Couldn't help being sad |
Wednesday, February 27, 2008 at 2/27/2008 11:09:00 PM |
I Know very well that i shouldn't feel sad at all It juz isn't worth it.. Because in the beginning i know Nth would happen between us It's impossible.. However i allowed my self to fall deeper
I know so well that he isn't ready to commit in love I know so well that he already has some1 he care So much so that he doesn't allow her to know that he has other fling outside. I thought i can stand what he did but I realised i couldn't
I am suddenly becoming possesive.. I want him to at least like me However iT's Impossible. He treats me like a puppet like a toy like anything but never a lover I know all these so well But yet i choose to sink deeper..

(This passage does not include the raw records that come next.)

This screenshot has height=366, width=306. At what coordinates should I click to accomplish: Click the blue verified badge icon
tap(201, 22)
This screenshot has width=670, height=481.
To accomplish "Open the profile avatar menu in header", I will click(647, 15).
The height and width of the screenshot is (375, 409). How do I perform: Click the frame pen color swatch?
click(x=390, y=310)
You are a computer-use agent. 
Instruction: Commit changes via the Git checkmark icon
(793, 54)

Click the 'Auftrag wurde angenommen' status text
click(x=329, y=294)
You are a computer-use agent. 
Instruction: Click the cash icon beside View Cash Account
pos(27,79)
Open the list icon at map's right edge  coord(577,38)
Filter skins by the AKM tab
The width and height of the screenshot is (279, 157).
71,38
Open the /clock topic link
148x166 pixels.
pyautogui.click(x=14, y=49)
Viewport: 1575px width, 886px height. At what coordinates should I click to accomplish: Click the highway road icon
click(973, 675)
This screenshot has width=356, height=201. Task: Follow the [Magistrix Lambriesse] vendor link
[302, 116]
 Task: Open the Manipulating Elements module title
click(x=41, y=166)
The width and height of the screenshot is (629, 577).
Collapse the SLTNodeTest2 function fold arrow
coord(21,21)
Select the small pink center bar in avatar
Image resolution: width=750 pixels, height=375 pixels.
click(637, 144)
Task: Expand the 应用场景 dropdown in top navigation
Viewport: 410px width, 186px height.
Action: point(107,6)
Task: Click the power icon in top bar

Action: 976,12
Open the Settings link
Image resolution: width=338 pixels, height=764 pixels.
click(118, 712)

But i couldn't seem to get out of it.. Pls! gif me 1 tight slap stop me from dreaming It's never possible BUT it juz hurts to know that i will NEVA EVER stand a chance..
Am i being stupid? Am i being silly? I dun want all these to happen but i couldn't control myself.. I noe i shouldn't post emo stuffs Cos i promised my self to lead a happier life BUt i can't help feeling sad. Maybe i should juz break free but i couldn't bear to do it hence i'm hanging in the air.. looking for some solution.. But the solution neva came..
Life is a song and I'll play for you.